◆ **TASK TO CARRY OUT**: In the material, update the lines from the one containing "Where should I click to: Open Платежи" through the one containing "Click the blurred", both included, by changing "Image resolution" to "Screenshot size" and leaving everything else unchanged. Return only those lines.

*** DATASET ENTRIES

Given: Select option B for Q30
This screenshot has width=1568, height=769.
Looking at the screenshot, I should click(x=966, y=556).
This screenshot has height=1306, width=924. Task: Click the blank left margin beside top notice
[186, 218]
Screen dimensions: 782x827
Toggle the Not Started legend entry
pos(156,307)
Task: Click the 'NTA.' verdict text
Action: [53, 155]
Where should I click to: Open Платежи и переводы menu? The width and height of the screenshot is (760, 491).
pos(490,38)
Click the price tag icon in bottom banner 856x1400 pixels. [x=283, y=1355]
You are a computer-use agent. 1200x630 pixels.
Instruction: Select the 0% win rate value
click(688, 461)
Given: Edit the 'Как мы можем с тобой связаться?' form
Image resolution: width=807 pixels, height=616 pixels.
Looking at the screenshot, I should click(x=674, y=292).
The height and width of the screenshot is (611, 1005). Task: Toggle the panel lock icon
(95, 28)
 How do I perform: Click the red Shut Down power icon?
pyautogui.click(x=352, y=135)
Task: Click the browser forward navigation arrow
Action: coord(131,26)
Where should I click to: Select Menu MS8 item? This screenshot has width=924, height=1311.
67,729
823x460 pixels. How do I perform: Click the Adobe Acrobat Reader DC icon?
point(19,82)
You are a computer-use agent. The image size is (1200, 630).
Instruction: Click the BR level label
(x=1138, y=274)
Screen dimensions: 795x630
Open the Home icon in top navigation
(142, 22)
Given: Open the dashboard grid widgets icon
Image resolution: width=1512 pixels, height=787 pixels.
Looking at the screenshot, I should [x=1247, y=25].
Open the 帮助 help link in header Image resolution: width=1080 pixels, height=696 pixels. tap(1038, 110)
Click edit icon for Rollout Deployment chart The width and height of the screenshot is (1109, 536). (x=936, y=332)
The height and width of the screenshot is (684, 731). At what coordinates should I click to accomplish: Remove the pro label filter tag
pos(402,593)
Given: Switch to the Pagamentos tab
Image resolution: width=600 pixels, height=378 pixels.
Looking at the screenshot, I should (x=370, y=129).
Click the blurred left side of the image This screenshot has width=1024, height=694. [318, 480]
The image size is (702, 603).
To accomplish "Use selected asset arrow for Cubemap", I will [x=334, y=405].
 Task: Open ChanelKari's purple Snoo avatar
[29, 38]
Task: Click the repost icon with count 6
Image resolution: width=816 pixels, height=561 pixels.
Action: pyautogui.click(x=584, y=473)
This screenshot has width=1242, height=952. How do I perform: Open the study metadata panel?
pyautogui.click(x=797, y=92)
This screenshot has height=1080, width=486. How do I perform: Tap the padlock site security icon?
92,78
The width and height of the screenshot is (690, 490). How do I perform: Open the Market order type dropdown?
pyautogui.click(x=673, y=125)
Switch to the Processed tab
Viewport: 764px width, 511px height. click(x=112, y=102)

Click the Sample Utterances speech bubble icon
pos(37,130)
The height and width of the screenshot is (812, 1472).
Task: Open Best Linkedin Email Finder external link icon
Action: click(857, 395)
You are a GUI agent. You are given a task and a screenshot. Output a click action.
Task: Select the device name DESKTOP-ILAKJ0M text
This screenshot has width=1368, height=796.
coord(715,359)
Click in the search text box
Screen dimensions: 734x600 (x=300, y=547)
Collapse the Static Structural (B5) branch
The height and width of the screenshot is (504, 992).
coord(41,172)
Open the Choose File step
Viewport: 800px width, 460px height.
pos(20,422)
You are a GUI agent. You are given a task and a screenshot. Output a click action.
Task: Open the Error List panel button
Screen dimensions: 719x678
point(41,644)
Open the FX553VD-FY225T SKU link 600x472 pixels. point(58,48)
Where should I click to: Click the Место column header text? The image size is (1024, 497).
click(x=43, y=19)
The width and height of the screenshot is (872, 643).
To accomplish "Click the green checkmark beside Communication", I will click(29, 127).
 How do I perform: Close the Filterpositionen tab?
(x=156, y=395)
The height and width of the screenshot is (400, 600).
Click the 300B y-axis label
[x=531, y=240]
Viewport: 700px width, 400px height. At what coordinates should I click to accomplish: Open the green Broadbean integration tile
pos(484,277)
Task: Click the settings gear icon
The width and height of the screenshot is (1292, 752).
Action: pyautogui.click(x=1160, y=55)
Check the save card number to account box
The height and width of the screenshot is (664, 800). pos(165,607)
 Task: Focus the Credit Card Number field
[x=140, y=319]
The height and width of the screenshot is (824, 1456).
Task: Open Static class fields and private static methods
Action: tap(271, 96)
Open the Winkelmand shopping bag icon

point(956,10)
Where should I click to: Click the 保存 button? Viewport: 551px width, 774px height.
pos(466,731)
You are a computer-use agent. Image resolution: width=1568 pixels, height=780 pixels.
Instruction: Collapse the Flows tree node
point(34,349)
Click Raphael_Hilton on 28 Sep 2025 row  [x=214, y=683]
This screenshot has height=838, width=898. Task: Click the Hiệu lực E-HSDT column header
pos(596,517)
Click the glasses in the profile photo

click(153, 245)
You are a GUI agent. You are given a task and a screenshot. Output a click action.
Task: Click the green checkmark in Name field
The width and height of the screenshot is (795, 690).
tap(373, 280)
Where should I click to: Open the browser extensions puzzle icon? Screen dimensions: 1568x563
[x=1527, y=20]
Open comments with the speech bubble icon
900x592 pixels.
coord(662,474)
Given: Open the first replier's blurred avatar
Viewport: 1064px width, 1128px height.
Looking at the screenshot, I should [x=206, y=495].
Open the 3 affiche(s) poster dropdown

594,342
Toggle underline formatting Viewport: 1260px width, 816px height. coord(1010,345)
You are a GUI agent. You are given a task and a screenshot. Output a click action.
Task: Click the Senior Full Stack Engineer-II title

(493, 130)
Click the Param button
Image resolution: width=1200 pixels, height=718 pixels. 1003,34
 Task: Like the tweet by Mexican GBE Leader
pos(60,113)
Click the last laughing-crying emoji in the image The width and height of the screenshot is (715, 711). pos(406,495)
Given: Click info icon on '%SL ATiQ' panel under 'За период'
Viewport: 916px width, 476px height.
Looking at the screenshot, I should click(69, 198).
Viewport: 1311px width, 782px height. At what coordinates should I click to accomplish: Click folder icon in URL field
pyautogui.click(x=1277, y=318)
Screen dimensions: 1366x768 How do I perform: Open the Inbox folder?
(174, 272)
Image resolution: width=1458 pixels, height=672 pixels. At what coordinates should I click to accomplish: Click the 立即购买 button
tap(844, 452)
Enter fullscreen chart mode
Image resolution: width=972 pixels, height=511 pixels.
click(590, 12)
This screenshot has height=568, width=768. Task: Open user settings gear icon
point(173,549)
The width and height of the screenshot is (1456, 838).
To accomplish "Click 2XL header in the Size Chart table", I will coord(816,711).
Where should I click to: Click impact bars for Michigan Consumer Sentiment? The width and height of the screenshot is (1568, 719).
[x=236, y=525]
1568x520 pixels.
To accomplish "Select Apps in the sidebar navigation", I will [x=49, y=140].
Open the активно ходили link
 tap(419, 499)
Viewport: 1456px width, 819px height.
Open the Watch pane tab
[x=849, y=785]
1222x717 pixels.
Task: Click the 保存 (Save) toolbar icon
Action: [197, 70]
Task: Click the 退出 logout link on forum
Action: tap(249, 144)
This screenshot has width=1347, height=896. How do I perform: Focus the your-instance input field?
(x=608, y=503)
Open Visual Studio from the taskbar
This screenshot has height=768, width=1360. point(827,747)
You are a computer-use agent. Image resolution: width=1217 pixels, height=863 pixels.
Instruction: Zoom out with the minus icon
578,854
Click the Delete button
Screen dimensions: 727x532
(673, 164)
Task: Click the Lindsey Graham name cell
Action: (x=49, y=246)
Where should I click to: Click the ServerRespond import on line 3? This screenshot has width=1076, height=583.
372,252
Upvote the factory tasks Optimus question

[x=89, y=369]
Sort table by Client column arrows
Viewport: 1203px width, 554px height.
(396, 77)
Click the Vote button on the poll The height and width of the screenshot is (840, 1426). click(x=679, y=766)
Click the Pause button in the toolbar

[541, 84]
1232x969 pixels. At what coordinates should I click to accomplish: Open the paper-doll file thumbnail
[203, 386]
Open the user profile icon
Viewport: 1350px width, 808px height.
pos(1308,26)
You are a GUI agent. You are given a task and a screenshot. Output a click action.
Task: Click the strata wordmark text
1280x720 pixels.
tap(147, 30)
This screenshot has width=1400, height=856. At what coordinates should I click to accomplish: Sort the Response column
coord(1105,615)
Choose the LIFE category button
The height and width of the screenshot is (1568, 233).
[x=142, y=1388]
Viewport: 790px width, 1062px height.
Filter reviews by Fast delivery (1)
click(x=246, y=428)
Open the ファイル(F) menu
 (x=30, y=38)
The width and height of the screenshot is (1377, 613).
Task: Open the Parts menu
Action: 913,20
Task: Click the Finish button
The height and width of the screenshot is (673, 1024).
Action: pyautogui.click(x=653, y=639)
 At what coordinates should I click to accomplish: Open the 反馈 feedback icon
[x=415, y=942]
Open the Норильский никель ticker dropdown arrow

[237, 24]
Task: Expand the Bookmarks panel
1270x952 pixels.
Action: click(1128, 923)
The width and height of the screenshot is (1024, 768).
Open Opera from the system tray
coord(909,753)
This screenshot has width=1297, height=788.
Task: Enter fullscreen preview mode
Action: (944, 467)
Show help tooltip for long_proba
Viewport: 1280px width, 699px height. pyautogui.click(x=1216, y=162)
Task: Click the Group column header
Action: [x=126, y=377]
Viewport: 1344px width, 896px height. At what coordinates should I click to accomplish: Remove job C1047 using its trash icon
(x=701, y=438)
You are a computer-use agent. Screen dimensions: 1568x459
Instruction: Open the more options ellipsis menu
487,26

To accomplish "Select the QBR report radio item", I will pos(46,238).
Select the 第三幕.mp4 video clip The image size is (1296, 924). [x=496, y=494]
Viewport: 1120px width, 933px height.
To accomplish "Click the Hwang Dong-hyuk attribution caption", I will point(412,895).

******

◆ **ANSWER**:
Where should I click to: Open Платежи и переводы menu? The width and height of the screenshot is (760, 491).
pos(490,38)
Click the price tag icon in bottom banner 856x1400 pixels. [x=283, y=1355]
You are a computer-use agent. 1200x630 pixels.
Instruction: Select the 0% win rate value
click(688, 461)
Given: Edit the 'Как мы можем с тобой связаться?' form
Screenshot size: width=807 pixels, height=616 pixels.
Looking at the screenshot, I should click(x=674, y=292).
The height and width of the screenshot is (611, 1005). Task: Toggle the panel lock icon
(95, 28)
 How do I perform: Click the red Shut Down power icon?
pyautogui.click(x=352, y=135)
Task: Click the browser forward navigation arrow
Action: coord(131,26)
Where should I click to: Select Menu MS8 item? This screenshot has width=924, height=1311.
67,729
823x460 pixels. How do I perform: Click the Adobe Acrobat Reader DC icon?
point(19,82)
You are a computer-use agent. The image size is (1200, 630).
Instruction: Click the BR level label
(x=1138, y=274)
Screen dimensions: 795x630
Open the Home icon in top navigation
(142, 22)
Given: Open the dashboard grid widgets icon
Screenshot size: width=1512 pixels, height=787 pixels.
Looking at the screenshot, I should [x=1247, y=25].
Open the 帮助 help link in header Screenshot size: width=1080 pixels, height=696 pixels. tap(1038, 110)
Click edit icon for Rollout Deployment chart The width and height of the screenshot is (1109, 536). (x=936, y=332)
The height and width of the screenshot is (684, 731). At what coordinates should I click to accomplish: Remove the pro label filter tag
pos(402,593)
Given: Switch to the Pagamentos tab
Screenshot size: width=600 pixels, height=378 pixels.
Looking at the screenshot, I should (x=370, y=129).
Click the blurred left side of the image This screenshot has width=1024, height=694. [318, 480]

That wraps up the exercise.